**Extrait du texte:**
Le père de Charlotte Heise, qui était, dit-on, officier dans l’armée du Hanovre, mourut quand elle était adolescente. Elle se fit donc gouvernante dès l’âge de 17 ans. Après leur mariage, elle-même et son mari immigrèrent à New York, mais ils retournèrent en Allemagne après que l’entreprise de Ferdinand Adolph Führer eut fait faillite. Prenant en main la subsistance de sa famille, Charlotte décida de devenir sage-femme. Les Führer espéraient traverser de nouveau l’Atlantique, et elle se disait que les Nord-Américaines, qui recouraient de plus en plus aux médecins en cas de grossesse, préféreraient ne pas sacrifier leur modestie si elles pouvaient faire appel à une sage-femme d’expérience. Elle prétendait avoir obtenu un diplôme de l’université de Hambourg après deux ans d’études, mais la seule chose qui soit certaine, c’est qu’elle reçut une formation dans une maternité de cette ville auprès d’un médecin spécialisé en obstétrique. Une fois ses études terminées, les Führer immigrèrent de nouveau ; ils arrivèrent à Montréal pendant l’été de 1859.
Charlotte Heise Führer débuta comme sage-femme à Montréal vers 1859 et ne cessa son activité que peu de temps avant sa mort. Ce fut une période charnière dans l’histoire montréalaise de l’obstétrique. Peu à peu, l’accouchement cessa d’être un événement naturel auquel assistait la sage-femme et devint un événement médical qui exigeait une formation et une expérience adéquates. Les autorités médicales de la ville prirent des mesures pour soustraire aux sages-femmes même les grossesses sans risques. Charlotte Führer affirmait être en bons termes avec l’ensemble des médecins de Montréal – laissant ainsi entendre qu’ils l’acceptaient et reconnaissaient sa profession – mais des indices révèlent au moins une note discordante. En 1881, la faculté de médecine du McGill College eut vent d’une annonce dans laquelle elle se disait titulaire d’une licence de cet établissement, et le registraire reçut l’ordre de lui demander de rayer cette affirmation de son annonce.
Il semble que Charlotte Führer avait une pratique florissante. Non seulement assistait-elle des femmes qui accouchaient à la maison, mais elle tenait une résidence où les femmes pouvaient passer les dernières semaines de leur grossesse et accoucher. D’après son propre témoignage, sa clientèle comprenait des femmes de la classe laborieuse et de la classe moyenne, mariées ou célibataires. Quand l’enfant était illégitime, c’était parfois à elle qu’il revenait de le donner en adoption ou de le placer dans un orphelinat.

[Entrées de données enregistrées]
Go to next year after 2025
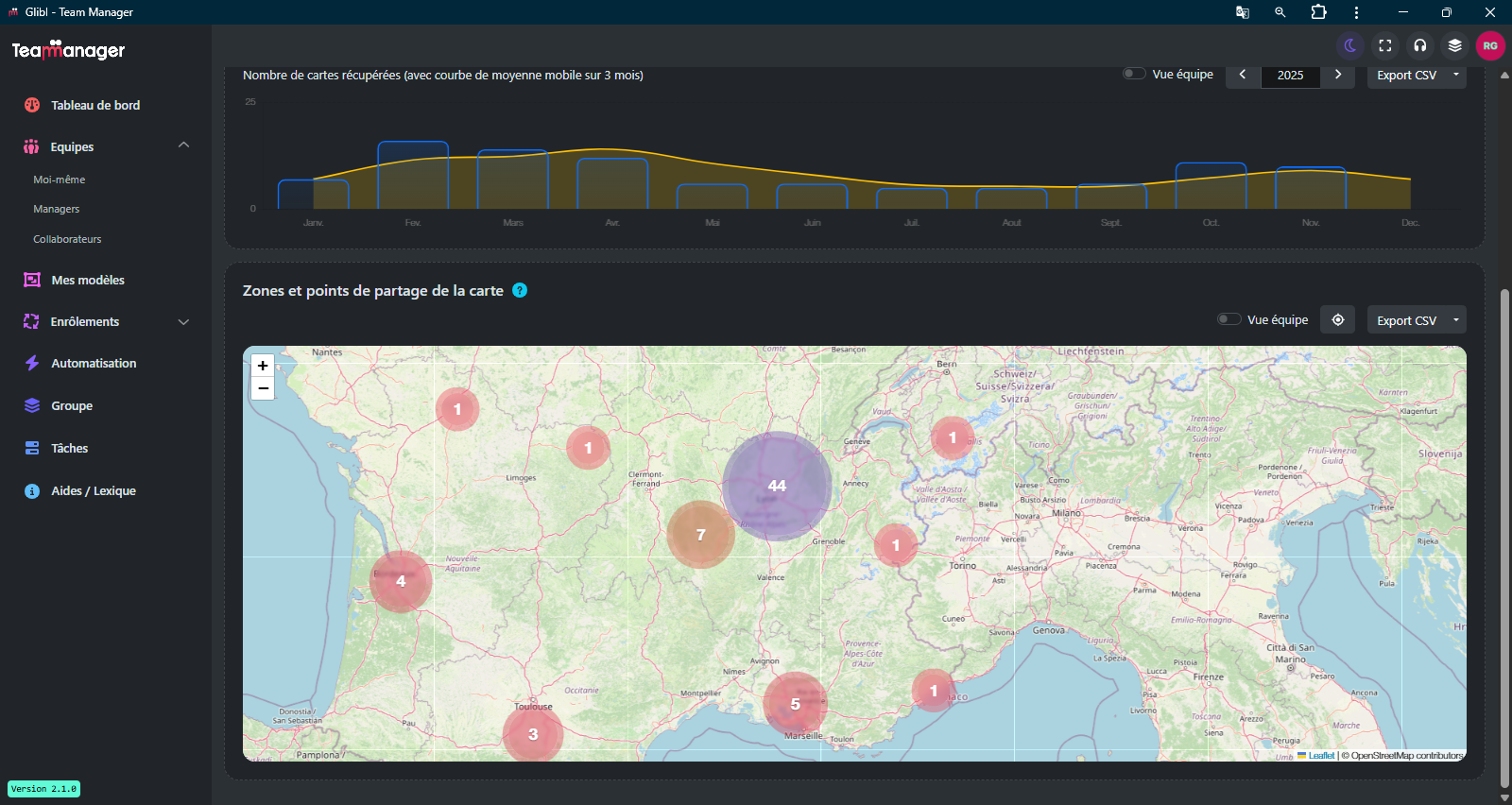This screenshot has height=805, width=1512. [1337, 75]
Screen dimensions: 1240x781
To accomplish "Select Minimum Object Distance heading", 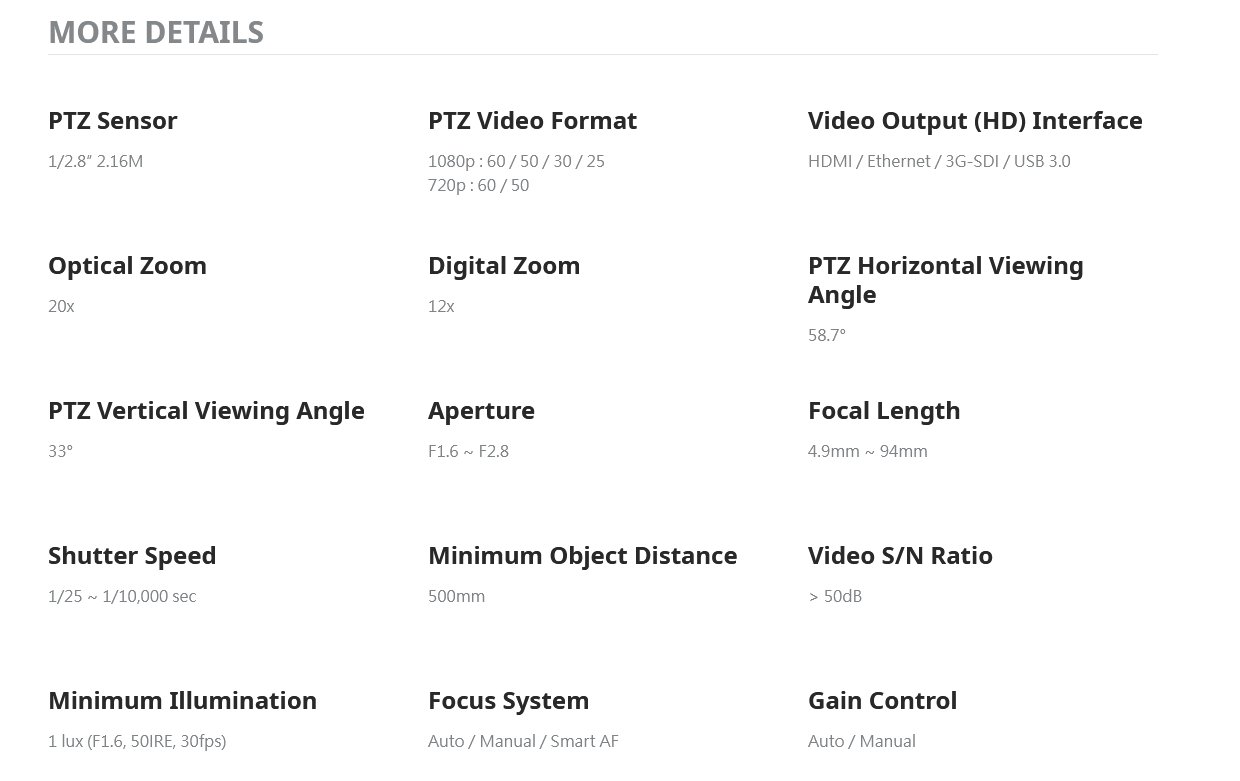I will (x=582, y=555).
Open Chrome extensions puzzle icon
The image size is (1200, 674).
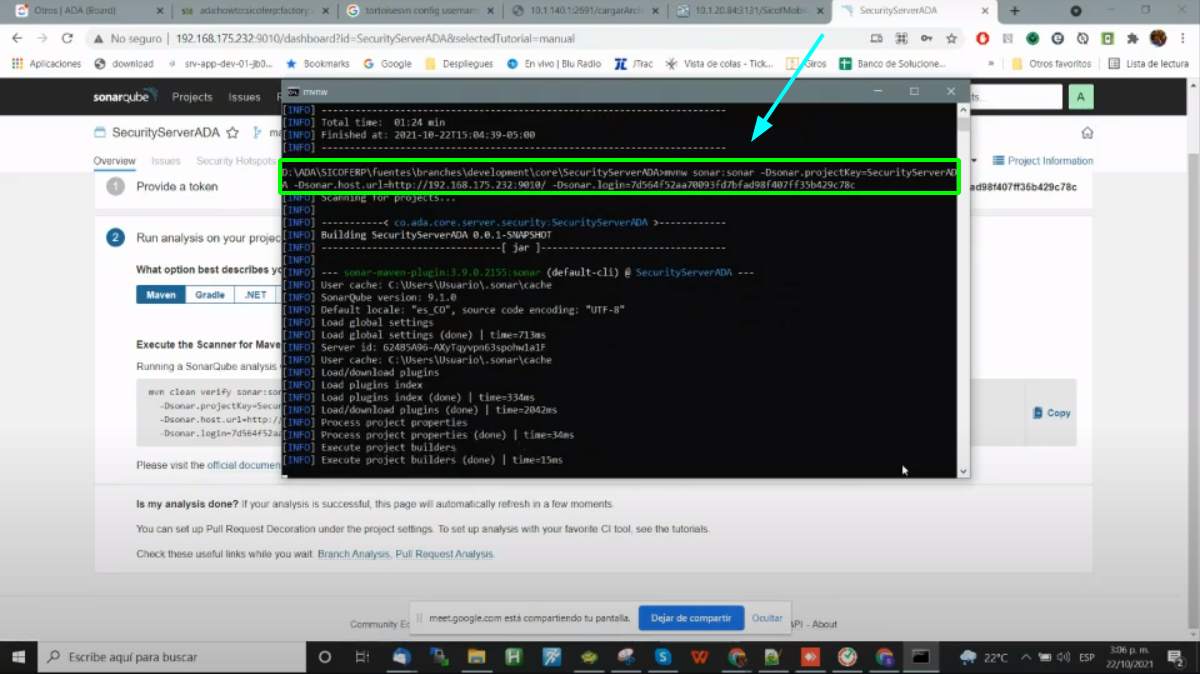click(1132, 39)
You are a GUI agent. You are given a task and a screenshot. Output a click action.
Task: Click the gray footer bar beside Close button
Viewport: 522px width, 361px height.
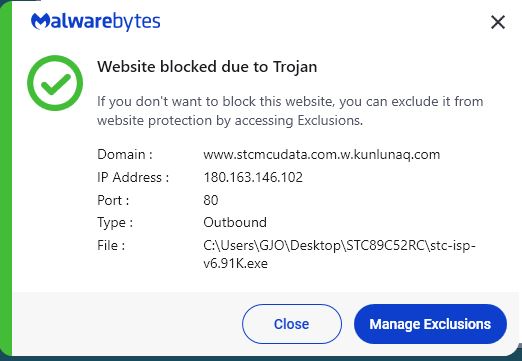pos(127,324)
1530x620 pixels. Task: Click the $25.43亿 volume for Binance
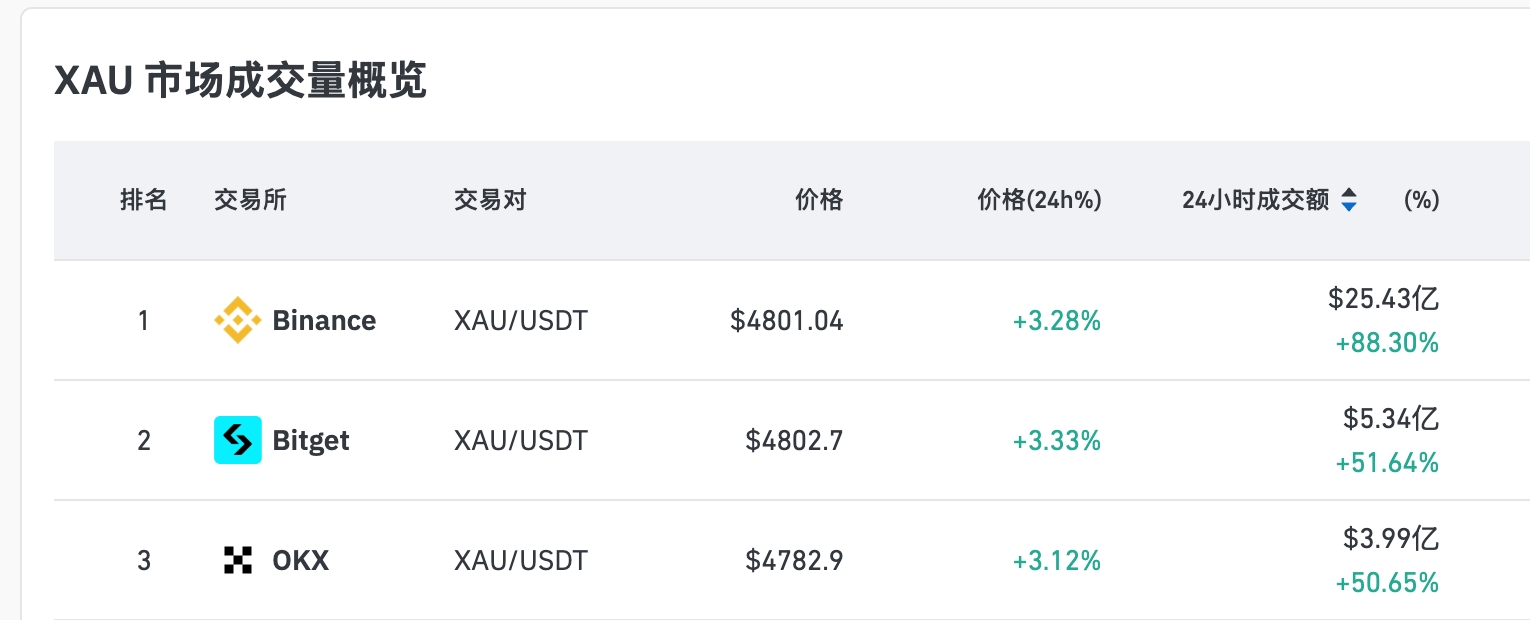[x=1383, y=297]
...
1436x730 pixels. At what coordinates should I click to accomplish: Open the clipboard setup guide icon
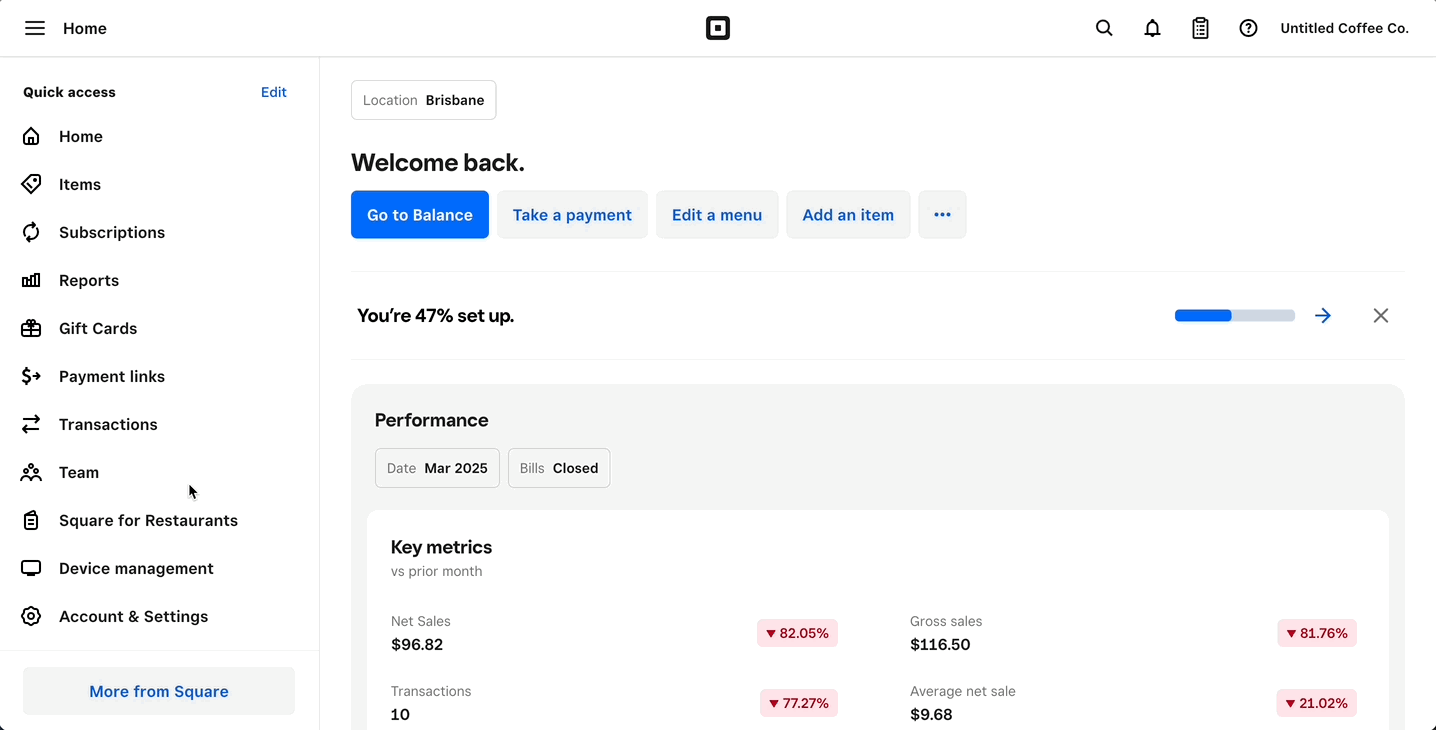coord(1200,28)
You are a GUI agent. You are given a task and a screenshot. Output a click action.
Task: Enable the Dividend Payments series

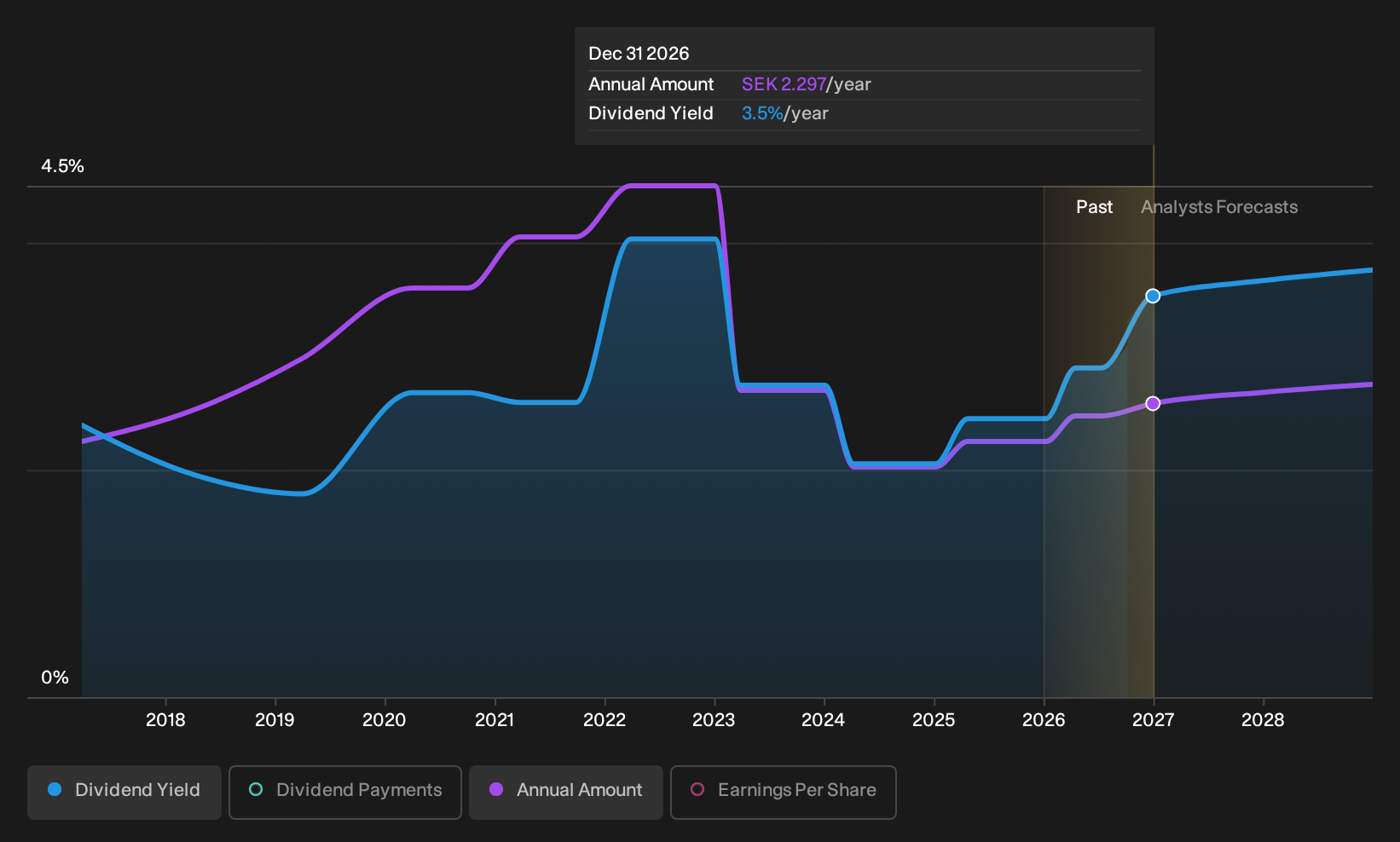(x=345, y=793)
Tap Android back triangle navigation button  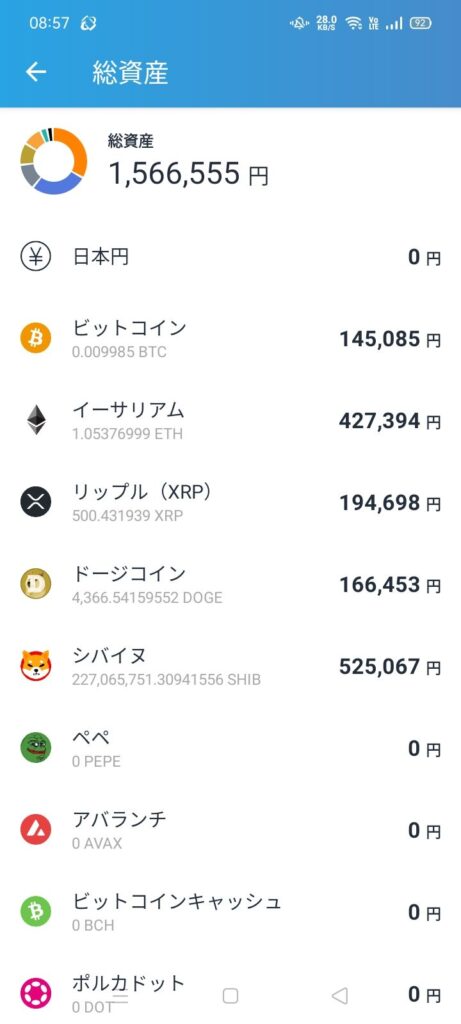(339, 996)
==
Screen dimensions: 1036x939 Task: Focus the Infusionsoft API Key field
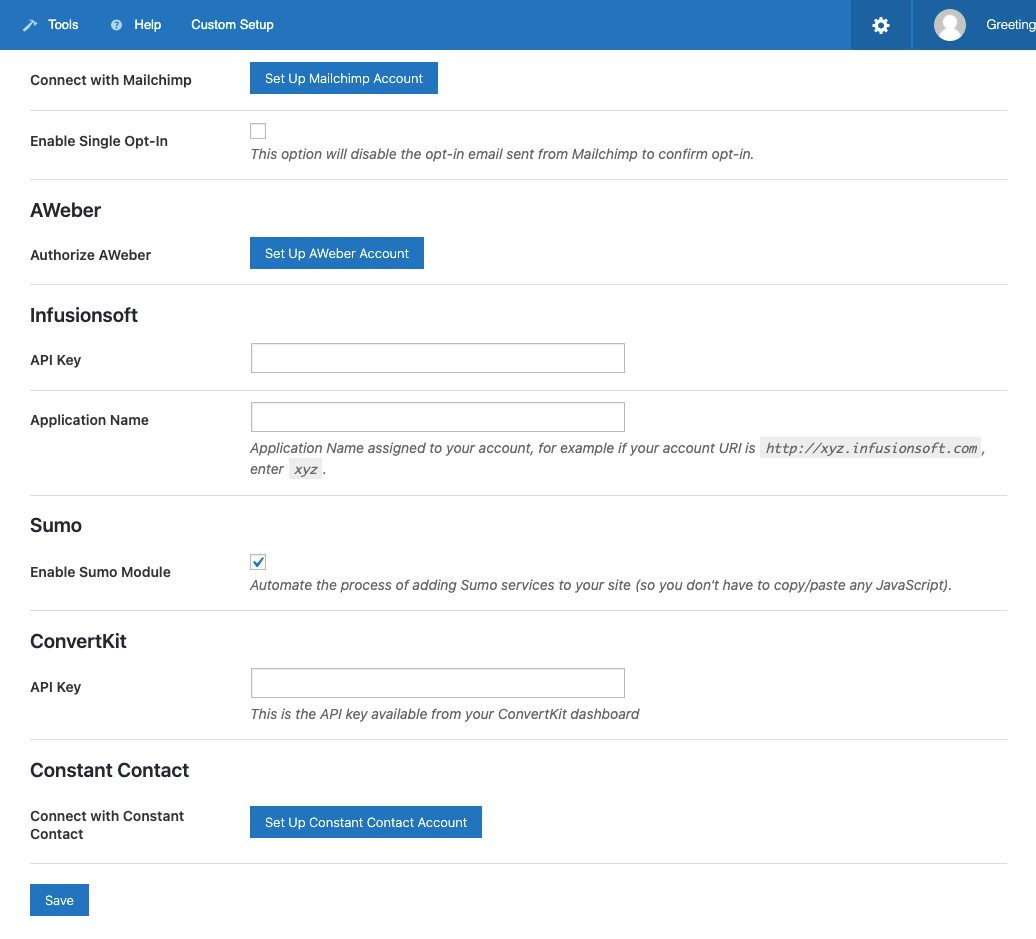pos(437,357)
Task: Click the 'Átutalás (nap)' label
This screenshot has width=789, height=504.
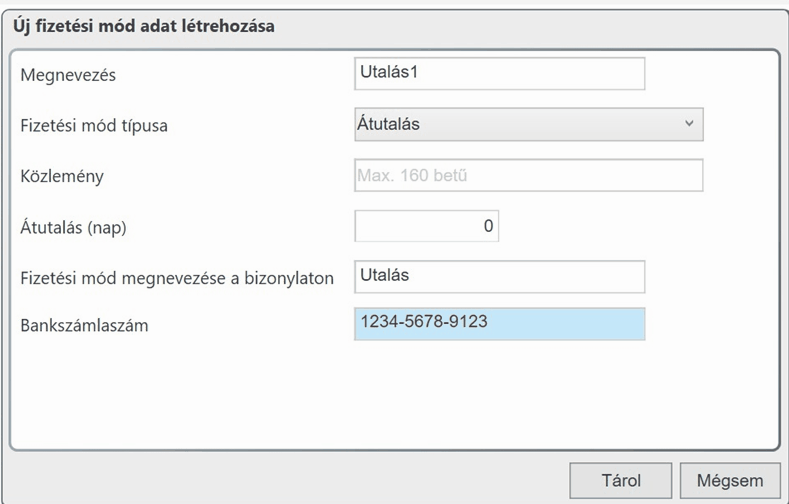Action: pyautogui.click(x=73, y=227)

**Travail demandé:** Reprenez le récit sur la sage-femme Charlotte Führer et poursuivez-le à partir de sa dernière phrase.

**Résultat obtenu:**
Jusqu’au début des années 1880, et même plus tard, Charlotte Führer joua, semble-t-il, un double rôle. Outre qu’elle était sage-femme, elle recevait les aveux et confidences de femmes qui se trouvaient dans une situation compromettante, soit parce qu’elles étaient mères célibataires, soit parce qu’elles étaient enceintes d’un autre homme que leur mari. C’était un rôle que les sages-femmes remplissaient couramment, et Charlotte Führer l’exerçait conformément à la morale sexuelle de l’époque victorienne. Dans au moins une maternité montréalaise, la fonction de sage-femme comportait un engagement non équivoque à ramener les pécheresses sur le chemin de la vertu.
Charlotte Führer jugeait ce devoir suffisamment important pour écrire un livre qui soulignait les conséquences néfastes de l’immoralité. Publié à compte d’auteur à Montréal en 1881, The mysteries of Montreal rapportait, disait-elle, les antécédents de patientes confiés à ses soins. L’un des objectifs avoués du livre était de prévenir les écarts de conduite ; les lectrices se rendraient compte de l’angoisse qui guettait celles qui transgressaient la morale. Cependant, le ton sensationnel du livre et le recours à la licence poétique suggèrent que Mysteries pouvait bien avoir été conçu autant pour divertir ses lecteurs que pour illustrer les dangers de la transgression.
Bien que l’on sache assez peu de choses sur Charlotte Heise Führer, sa vie lève le voile sur l’histoire sociale, culturelle et médicale de Montréal au xixe siècle et en éclaire un aspect aussi important que rarement exposé.
Charlotte [Heise] Führer est l’auteure de : The mysteries of Montreal ; being recollections of a female physician (Montréal, 1881) qui fut réimprimé sous le titre de The mysteries of Montreal ; memoirs of a midwife, avec introd. de W. P. Ward (Vancouver, 1984).
AC, Montréal, État civil, Anglicans, St Phillip’s (Montréal), 6 nov. 1907.— MUA, RG 38, c.1, 20 sept. 1881.— R. R. Kenneally, « The Montreal Maternity, 1843–1926 : evolution of a hospital » (thèse de m.a., McGill Univ., Montréal, 1983).— C. G. Roland, « Men and books ; mysterious Montrealer : Charlotte Führer », Canadian Medical Assoc., Journal (Toronto), 96 (1967) : 1589–1591.
Rhona Richman Kenneally, « HEISE, CHARLOTTE (baptisée Johanne Louise Charlotte) (Führer) », dans Dictionnaire biographique du Canada, vol. 13, Université Laval/University of Toronto, 2003– , consulté le 1 déc. 2024, http://www.biographi.ca/fr/bio/heise_charlotte_13F.html.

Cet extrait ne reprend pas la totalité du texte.